Can a machine be built that would actually be able to do this? There are formidable problems to overcome, arising from a phenomenon in quantum mechanics known as “decoherence,” which makes it very hard to stop a complicated state from “collapsing” to a simpler one that is no longer of use. Some progress has been made, but it is too early to say whether, or when, a quantum computer will be built that can factorize large numbers quickly.

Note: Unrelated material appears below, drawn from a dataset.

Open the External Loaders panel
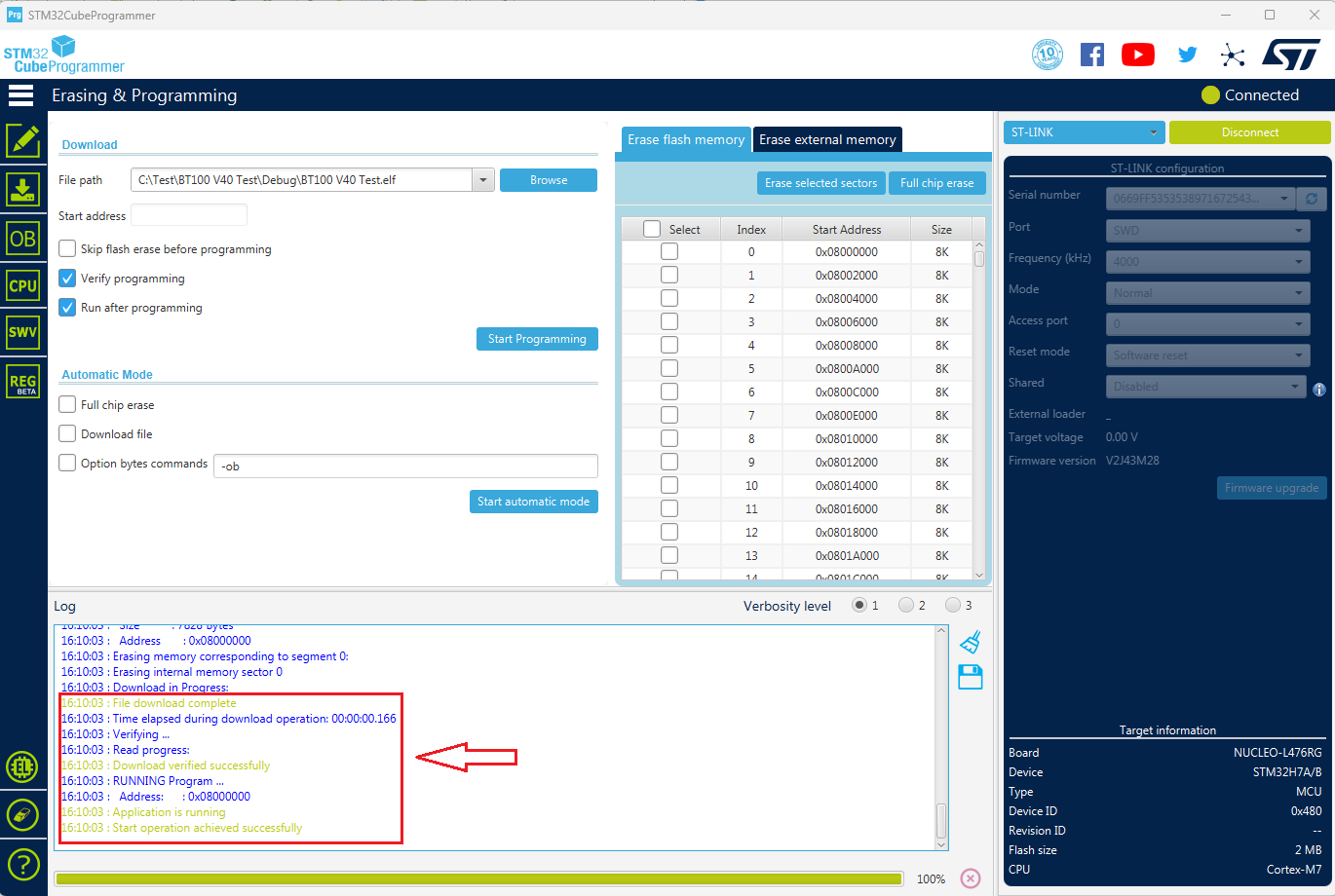The image size is (1335, 896). pos(23,766)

Nevertheless, the theoretical challenges raised by the notion of a quantum computer are fascinating. Perhaps the most interesting one is very simple: find an application of quantum computers that is significantly different from the few that have already been found. The fact that quantum computers can factorize large numbers is strong evidence that they are more powerful, but it would be good to have a better understanding of why. (It is known that quantum computers are better for some other uses, such as COMMUNICATION COMPLEXITY [IV.20§5.1.4].) Is there a much simpler task that is easy for quantum computers and difficult for classical computers, at least if some well-known plausible hypothesis is true about what classical computers cannot do? Can quantum computers solve NP-COMPLETE [IV.20 §4] problems? The majority opinion is that they cannot, and indeed the statement that they cannot is becoming another of the many “plausible hypotheses” of complexity theory, but it would be good to have stronger reasons for believing in this statement, such as a proof subject to already-known plausible hypotheses in classical computation.

1. It is also possible to simulate a quantum computation classically, but it would take an absurdly long time to do so: quantum computers cannot calculate noncomputable functions, but they may be far more efficient at calculating some computable ones.